26 Jahre lang war Wilhelm Wieben Sprecher bei Deutschlands bekanntester Nachrichtensendung, Musiker wie Falco ("Jeanny") und Udo Lindenberg ("Mein Ding") verewigten ihn in ihren Songs. Kontakt zur "Tagesschau" hat er heute nicht mehr. "Es war für mich eine wunderschöne Berufszeit. Aber wenn es vorbei ist, ist es vorbei", sagt er. Zu seinen schönsten Momenten habe gehört, 1974 verkünden zu können: "Guten Abend, meine Damen und Herren, Deutschland ist Fußball-Weltmeister."
Auf der Straße wird er noch erkannt
Für Fußball interessiere er sich auch gelegentlich, sagt Wieben. "Aber ins Stadion gehe ich nicht, das überlasse ich Dagmar". Berghoff saß mal im HSV-Aufsichtsrat, da waren sie beide noch beim ARD-Nachrichtenflaggschiff.

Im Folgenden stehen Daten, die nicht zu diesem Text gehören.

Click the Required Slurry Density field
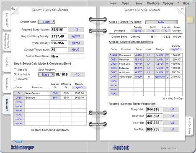The image size is (196, 153). 59,36
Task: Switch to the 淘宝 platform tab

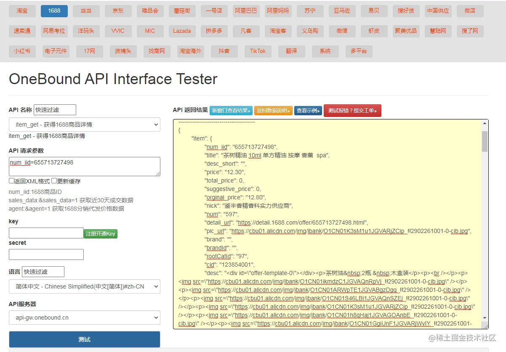Action: coord(22,11)
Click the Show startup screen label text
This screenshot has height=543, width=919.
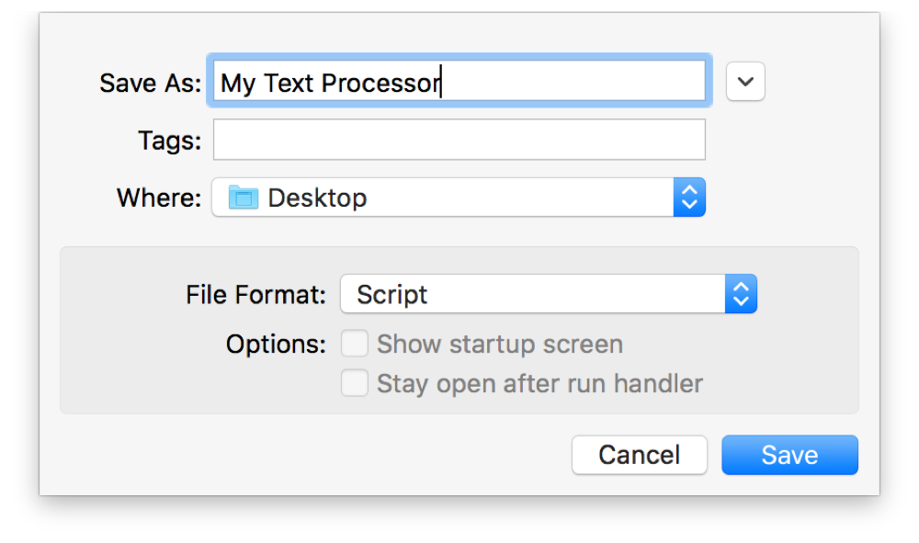(499, 344)
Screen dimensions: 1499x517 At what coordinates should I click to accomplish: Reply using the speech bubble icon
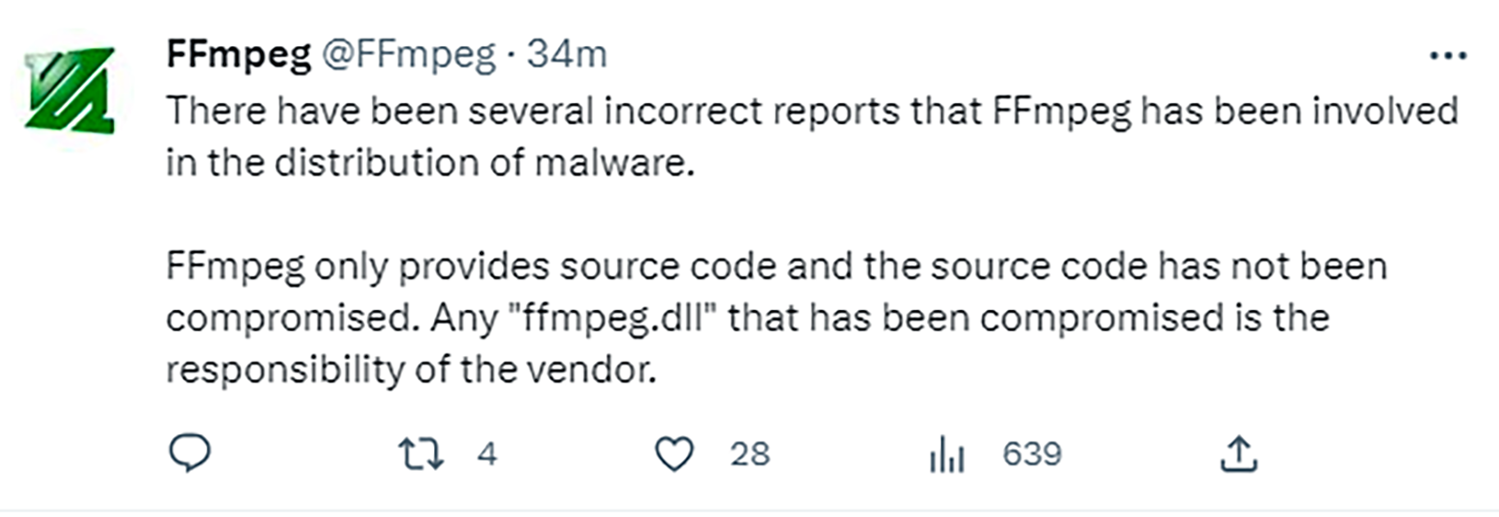190,454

Sie verabschiedete sich dort 1999 aus dem Studio, er im Jahr zuvor. "Ich habe vor 17 Jahren aufgehört und seitdem keinen Tag gedacht: Oh Gott, wie schade", sagt er. Noch immer werden auf der Straße sein Gesicht und seine Stimme erkannt. "Aber wenn man mich anspricht, ist das immer sehr maßvoll." Der distanziert wirkende, hagere Mann ist nicht der Typ, dem man mal eben kumpelhaft auf die Schulter klopft.

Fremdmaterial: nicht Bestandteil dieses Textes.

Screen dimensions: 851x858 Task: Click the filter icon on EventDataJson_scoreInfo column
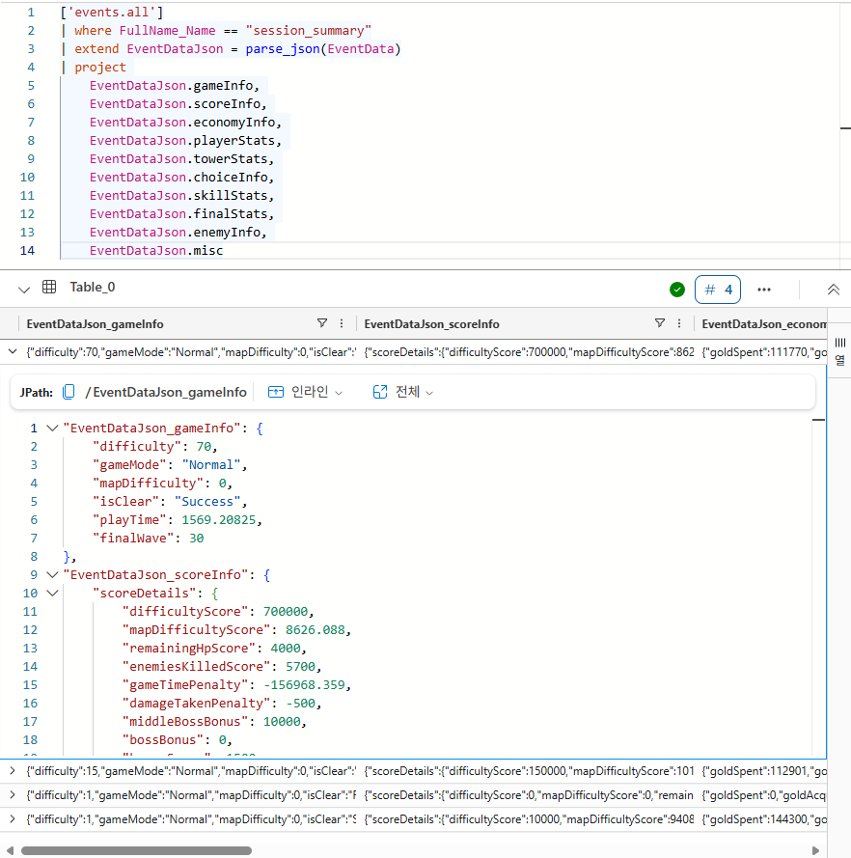click(660, 324)
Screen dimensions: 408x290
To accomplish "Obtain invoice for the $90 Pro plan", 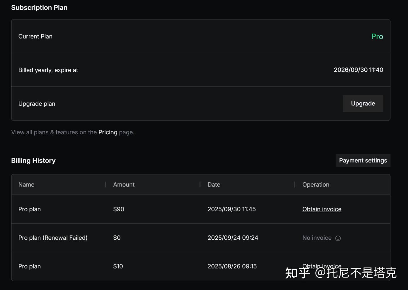I will point(322,209).
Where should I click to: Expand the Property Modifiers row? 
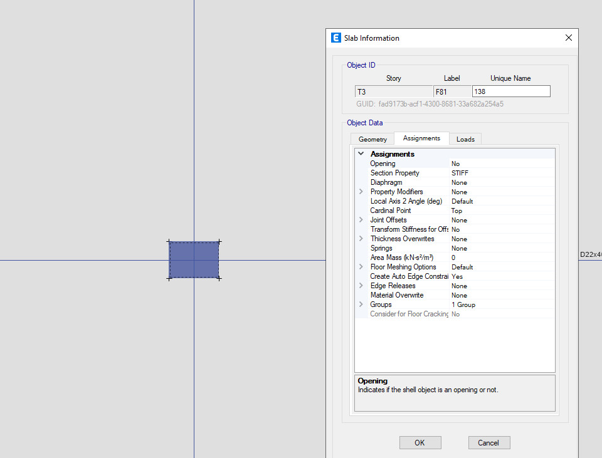pyautogui.click(x=361, y=192)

Zu den traurigsten Augenblicken seiner Zeit bei der "Tagesschau" zählten jene, in denen er den Tod von Menschen mitteilen musste, mit denen er selbst verbunden war, etwa Schauspielerin Brigitte Horney. Auch Wieben hatte einst Schauspiel studiert und stand später unter anderem in der Hamburgischen Staatsoper und im Schmidts Tivoli auf der Bühne. Leidenschaftlich gern besucht er Theatervorstellungen, oft mit Freundin Dagmar.
"Ich bin ja generell ein Spieler"
Den Fernseher, der hinter Schranktüren verborgen ist, schaltet er meistens nur abends ein, um sich über das aktuelle Geschehen zu informieren. Aber am Computer daddele er gern immer wieder mal, erzählt er. "Ich bin ja generell ein Spieler", sagt er und bekennt: "Spielcasinos meide ich, weil ich weiß, dass ich da sehr gefährdet bin. Ich war mal in so einer Situation, in der ich zwar nicht viel verloren habe, aber einiges dafür gegeben hätte, noch mehr Geld zu haben." Damals, vor mehr als 30 Jahren, habe er die Konsequenz für sich daraus gezogen, nie wieder ein Casino zu betreten.
Genauso entschlossen hat er inzwischen seine Arbeit beendet, die er nach der "Tagesschau" etwa mit Lesungen und Hörbüchern fortgesetzt hatte. "Als ich feststellte, ich habe gar keine Lust mehr dazu, war das ein Warnschuss", erzählt er. "Man muss dann eben auch - wenn man das finanziell kann - einen Schlussstrich ziehen." Er genieße die Zeit jetzt, sagt er. Bevorzugt verbringt der Klassikliebhaber und Sammler wertvoller Porzellanfiguren sie allein in seiner Wohnung im Hamburger Stadtteil Winterhude. "Und, auch wenn das jetzt wie eine Floskel klingt: Ich fühle mich überhaupt nicht wie 80."
Geburtstagsfeier mit Dagmar Berghoff und Rummikub
Seinen Geburtstag feiert Wieben mit einer traditionellen Rummikub-Partie mit Dagmar Berghoff und zwei weiteren Freunden. "Es gibt Spargel mit zerlassener Butter, junge Kartoffeln, Holsteiner Katen-Schinken und Riesling", erzählt er der "Bild"-Zeitung. "Zum Nachtisch gezuckerte Erdbeeren. Dann spielen wir Rummikub, ein Steinspiel aus Israel. Wir klönen, danach waschen die drei ab, ich räume auf, gegen 22 Uhr ist Schluss."